_To do_
Recast every line of the records below as a numbered list, leaving out the blank lines.

_Records_
* Start *

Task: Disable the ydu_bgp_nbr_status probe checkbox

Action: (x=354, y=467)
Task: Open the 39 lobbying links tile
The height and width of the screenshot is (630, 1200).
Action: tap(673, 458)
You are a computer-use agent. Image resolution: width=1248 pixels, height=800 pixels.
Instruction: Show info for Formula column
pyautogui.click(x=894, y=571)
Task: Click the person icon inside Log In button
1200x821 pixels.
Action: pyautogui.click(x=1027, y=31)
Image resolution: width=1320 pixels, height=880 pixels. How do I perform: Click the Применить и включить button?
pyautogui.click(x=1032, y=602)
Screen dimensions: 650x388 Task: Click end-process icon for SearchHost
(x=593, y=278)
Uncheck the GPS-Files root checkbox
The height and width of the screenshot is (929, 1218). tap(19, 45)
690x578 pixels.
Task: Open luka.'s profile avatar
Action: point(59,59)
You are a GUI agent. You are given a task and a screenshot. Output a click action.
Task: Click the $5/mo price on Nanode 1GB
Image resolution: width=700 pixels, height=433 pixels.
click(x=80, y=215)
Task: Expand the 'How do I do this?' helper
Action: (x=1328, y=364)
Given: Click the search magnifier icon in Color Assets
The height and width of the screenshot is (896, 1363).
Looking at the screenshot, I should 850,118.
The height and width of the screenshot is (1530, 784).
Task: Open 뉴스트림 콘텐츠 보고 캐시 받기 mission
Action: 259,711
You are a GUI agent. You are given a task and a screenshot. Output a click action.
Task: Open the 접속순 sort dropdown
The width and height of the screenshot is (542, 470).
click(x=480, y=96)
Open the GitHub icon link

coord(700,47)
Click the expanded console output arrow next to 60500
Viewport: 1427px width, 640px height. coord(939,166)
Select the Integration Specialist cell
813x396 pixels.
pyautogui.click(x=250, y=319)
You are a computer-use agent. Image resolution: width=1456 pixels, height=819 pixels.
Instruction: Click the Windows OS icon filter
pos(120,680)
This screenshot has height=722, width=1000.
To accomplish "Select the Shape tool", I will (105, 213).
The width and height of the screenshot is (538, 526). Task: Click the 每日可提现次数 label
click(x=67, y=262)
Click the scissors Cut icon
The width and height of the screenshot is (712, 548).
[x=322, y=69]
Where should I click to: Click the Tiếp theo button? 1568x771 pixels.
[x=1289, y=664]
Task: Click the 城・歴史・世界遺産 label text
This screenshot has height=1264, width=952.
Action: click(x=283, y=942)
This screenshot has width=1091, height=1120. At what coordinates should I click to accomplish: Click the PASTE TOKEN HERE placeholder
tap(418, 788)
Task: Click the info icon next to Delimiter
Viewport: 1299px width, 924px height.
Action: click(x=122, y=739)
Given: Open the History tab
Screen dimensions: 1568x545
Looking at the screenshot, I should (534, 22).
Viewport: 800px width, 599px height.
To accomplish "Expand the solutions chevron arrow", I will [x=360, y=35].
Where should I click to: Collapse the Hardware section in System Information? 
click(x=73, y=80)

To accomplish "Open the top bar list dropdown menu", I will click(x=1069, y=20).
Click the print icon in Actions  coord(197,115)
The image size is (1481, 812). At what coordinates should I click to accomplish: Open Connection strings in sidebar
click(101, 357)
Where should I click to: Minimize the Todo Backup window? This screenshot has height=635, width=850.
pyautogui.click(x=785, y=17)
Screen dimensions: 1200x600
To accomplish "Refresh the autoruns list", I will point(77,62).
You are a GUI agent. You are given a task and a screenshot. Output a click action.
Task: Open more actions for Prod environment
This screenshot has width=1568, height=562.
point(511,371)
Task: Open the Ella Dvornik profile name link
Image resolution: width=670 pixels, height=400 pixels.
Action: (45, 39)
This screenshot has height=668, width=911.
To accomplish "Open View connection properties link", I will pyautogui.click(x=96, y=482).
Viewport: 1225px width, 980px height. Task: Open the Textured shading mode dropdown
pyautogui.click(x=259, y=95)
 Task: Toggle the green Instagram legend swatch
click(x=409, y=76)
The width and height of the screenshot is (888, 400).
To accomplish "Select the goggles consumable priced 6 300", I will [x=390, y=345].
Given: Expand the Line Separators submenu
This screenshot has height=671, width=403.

* End *

_Response to the task_
1. Task: Disable the ydu_bgp_nbr_status probe checkbox
2. Action: (x=354, y=467)
3. Task: Open the 39 lobbying links tile
4. The height and width of the screenshot is (630, 1200).
5. Action: tap(673, 458)
6. You are a computer-use agent. Image resolution: width=1248 pixels, height=800 pixels.
7. Instruction: Show info for Formula column
8. pyautogui.click(x=894, y=571)
9. Task: Click the person icon inside Log In button
10. 1200x821 pixels.
11. Action: pyautogui.click(x=1027, y=31)
12. Image resolution: width=1320 pixels, height=880 pixels. How do I perform: Click the Применить и включить button?
13. pyautogui.click(x=1032, y=602)
14. Screen dimensions: 650x388 Task: Click end-process icon for SearchHost
15. (x=593, y=278)
16. Uncheck the GPS-Files root checkbox
17. The height and width of the screenshot is (929, 1218). tap(19, 45)
18. 690x578 pixels.
19. Task: Open luka.'s profile avatar
20. Action: point(59,59)
21. You are a GUI agent. You are given a task and a screenshot. Output a click action.
22. Task: Click the $5/mo price on Nanode 1GB
23. Image resolution: width=700 pixels, height=433 pixels.
24. click(x=80, y=215)
25. Task: Expand the 'How do I do this?' helper
26. Action: (x=1328, y=364)
27. Given: Click the search magnifier icon in Color Assets
28. The height and width of the screenshot is (896, 1363).
29. Looking at the screenshot, I should 850,118.
30. The height and width of the screenshot is (1530, 784).
31. Task: Open 뉴스트림 콘텐츠 보고 캐시 받기 mission
32. Action: 259,711
33. You are a GUI agent. You are given a task and a screenshot. Output a click action.
34. Task: Open the 접속순 sort dropdown
35. The width and height of the screenshot is (542, 470).
36. click(x=480, y=96)
37. Open the GitHub icon link
38. coord(700,47)
39. Click the expanded console output arrow next to 60500
40. Viewport: 1427px width, 640px height. coord(939,166)
41. Select the Integration Specialist cell
42. 813x396 pixels.
43. pyautogui.click(x=250, y=319)
44. You are a computer-use agent. Image resolution: width=1456 pixels, height=819 pixels.
45. Instruction: Click the Windows OS icon filter
46. pos(120,680)
47. This screenshot has height=722, width=1000.
48. To accomplish "Select the Shape tool", I will (105, 213).
49. The width and height of the screenshot is (538, 526). Task: Click the 每日可提现次数 label
50. click(x=67, y=262)
51. Click the scissors Cut icon
52. The width and height of the screenshot is (712, 548).
53. [x=322, y=69]
54. Where should I click to: Click the Tiếp theo button? 1568x771 pixels.
55. [x=1289, y=664]
56. Task: Click the 城・歴史・世界遺産 label text
57. This screenshot has height=1264, width=952.
58. Action: click(x=283, y=942)
59. This screenshot has width=1091, height=1120. At what coordinates should I click to accomplish: Click the PASTE TOKEN HERE placeholder
60. tap(418, 788)
61. Task: Click the info icon next to Delimiter
62. Viewport: 1299px width, 924px height.
63. Action: click(x=122, y=739)
64. Given: Open the History tab
65. Screen dimensions: 1568x545
66. Looking at the screenshot, I should (534, 22).
67. Viewport: 800px width, 599px height.
68. To accomplish "Expand the solutions chevron arrow", I will [x=360, y=35].
69. Where should I click to: Collapse the Hardware section in System Information? 
70. click(x=73, y=80)
71. To accomplish "Open the top bar list dropdown menu", I will click(x=1069, y=20).
72. Click the print icon in Actions  coord(197,115)
73. The image size is (1481, 812). At what coordinates should I click to accomplish: Open Connection strings in sidebar
74. click(101, 357)
75. Where should I click to: Minimize the Todo Backup window? This screenshot has height=635, width=850.
76. pyautogui.click(x=785, y=17)
77. Screen dimensions: 1200x600
78. To accomplish "Refresh the autoruns list", I will point(77,62).
79. You are a GUI agent. You are given a task and a screenshot. Output a click action.
80. Task: Open more actions for Prod environment
81. This screenshot has width=1568, height=562.
82. point(511,371)
83. Task: Open the Ella Dvornik profile name link
84. Image resolution: width=670 pixels, height=400 pixels.
85. Action: (45, 39)
86. This screenshot has height=668, width=911.
87. To accomplish "Open View connection properties link", I will pyautogui.click(x=96, y=482).
88. Viewport: 1225px width, 980px height. Task: Open the Textured shading mode dropdown
89. pyautogui.click(x=259, y=95)
90.  Task: Toggle the green Instagram legend swatch
91. click(x=409, y=76)
92. The width and height of the screenshot is (888, 400).
93. To accomplish "Select the goggles consumable priced 6 300", I will [x=390, y=345].
94. Given: Expand the Line Separators submenu
95. This screenshot has height=671, width=403.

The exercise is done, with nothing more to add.